Quoted passage.
════════════════

Create custom_values.yaml file and adjust the values to your needs,
as shown in Listing 3.4.
To make Nubus use the existing deployed services from the Kubernetes cluster, deactivate the following services in the Helm Chart configuration. Ask your cluster operator to provide the required configuration values for these services:
minio:
enabled: false
umc-server:
memcached:
bundled: false
postgresql:
bundled: false
keycloak-postgresql:
enabled: false
notifications-api:
postgresql:
bundled: false
Then, provide custom values for the following services:
- S3-compatible object storage:
endpoint, bucket, access key ID, and secret for the access key ID.
Portal Listener
Portal Server
Stack Gateway configuration for serving public object storage icons.
- Relational database management system
with databases, one for each of the following services:
Keycloak
Notifications API
UMC Server
Now you have configured all dependencies, proceed with the steps described in Deploying Nubus.
3.3. Use external PostgreSQL database#
This section describes, how you can use an external PostgreSQL database management system for all services. Use this configuration, if you have a PostgreSQL database cluster already in place, with redundancy and failover mechanisms.

════════════════

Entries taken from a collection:
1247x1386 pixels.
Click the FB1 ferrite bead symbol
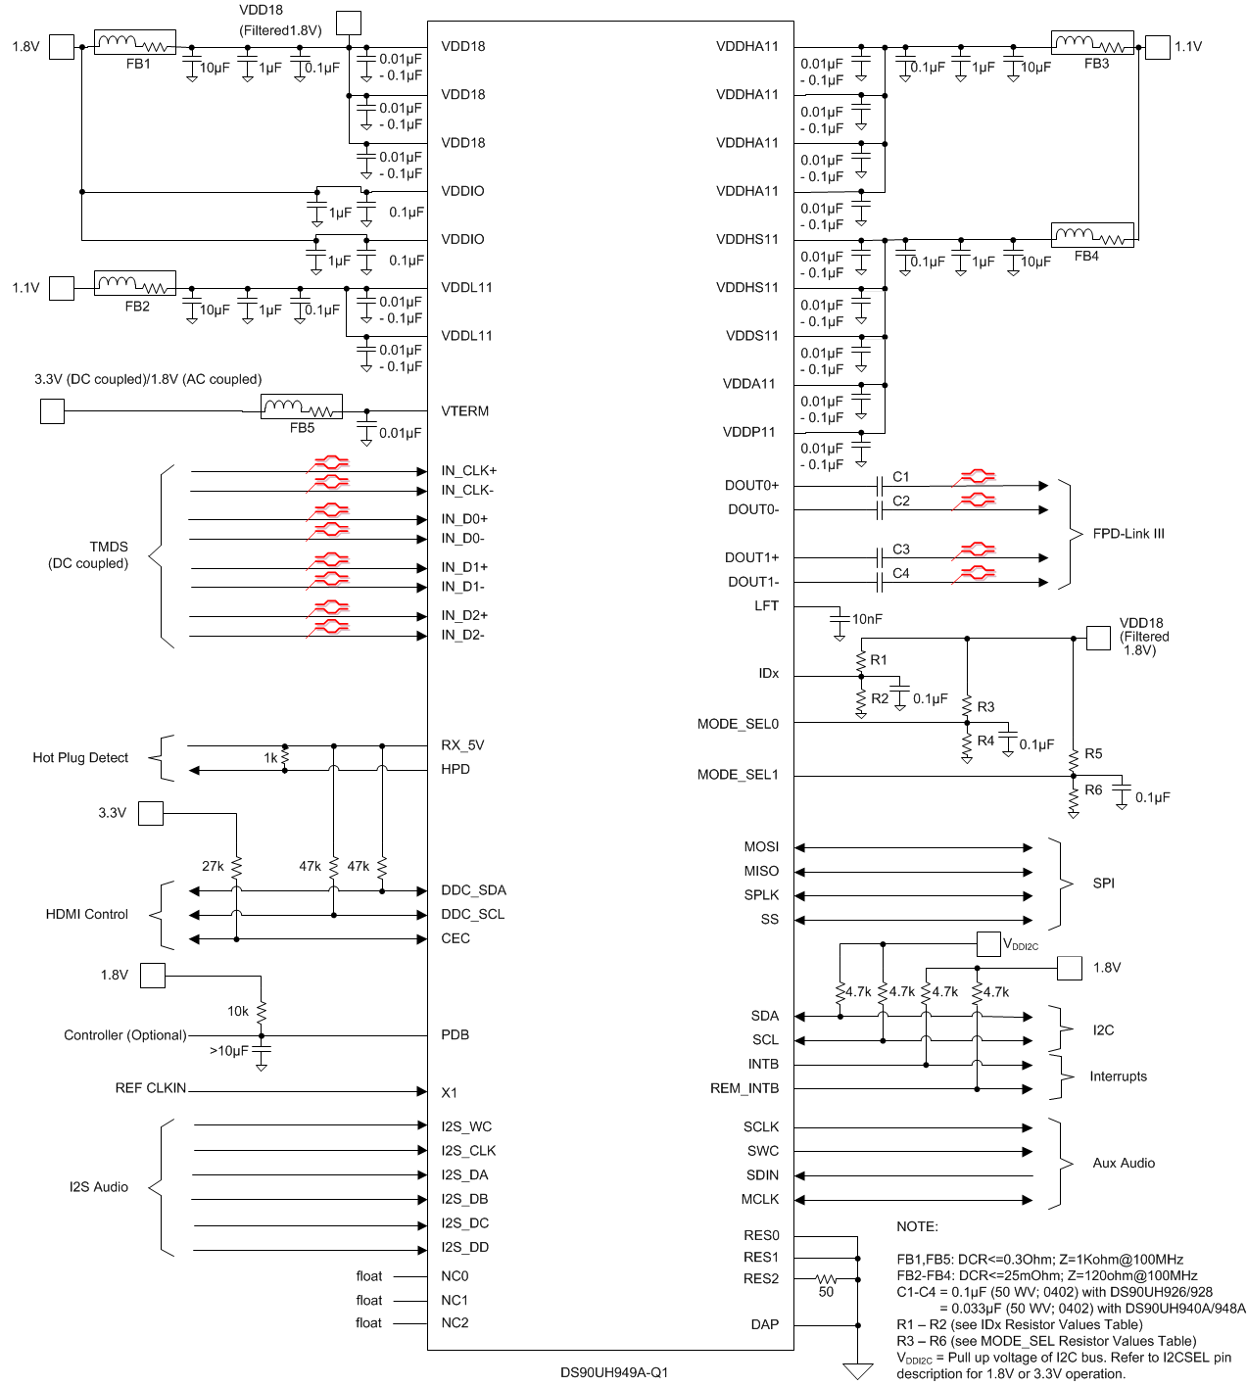pos(135,43)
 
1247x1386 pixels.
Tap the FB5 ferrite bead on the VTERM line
pos(302,406)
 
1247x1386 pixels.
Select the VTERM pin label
pos(464,411)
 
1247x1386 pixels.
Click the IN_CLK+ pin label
pos(468,470)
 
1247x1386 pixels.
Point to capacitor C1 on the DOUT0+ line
pos(880,486)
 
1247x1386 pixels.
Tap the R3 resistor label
pos(985,707)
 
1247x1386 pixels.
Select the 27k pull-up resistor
pos(236,867)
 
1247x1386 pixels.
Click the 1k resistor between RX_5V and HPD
pos(285,759)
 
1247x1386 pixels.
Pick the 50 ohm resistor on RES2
pos(826,1279)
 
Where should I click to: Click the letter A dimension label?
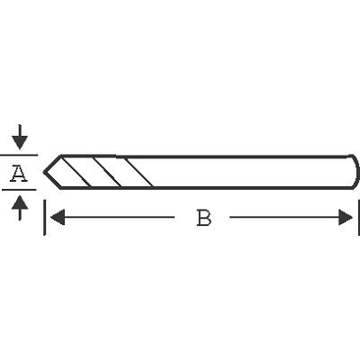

════════════════

What you are asked to do.
Summarize the Nubus configuration text in three sentences.

Answer to this task.
To have Nubus use services already deployed in the Kubernetes cluster, you create a custom_values.yaml file and deactivate services such as MinIO, memcached, and the bundled PostgreSQL databases in the Helm Chart configuration, with the required values coming from your cluster operator. You then provide custom values for S3-compatible object storage and for a relational database management system with a database each for Keycloak, the Notifications API, and the UMC Server, and then proceed with the steps in Deploying Nubus. A further section describes using an external PostgreSQL database management system for all services when a PostgreSQL cluster with redundancy and failover is already in place.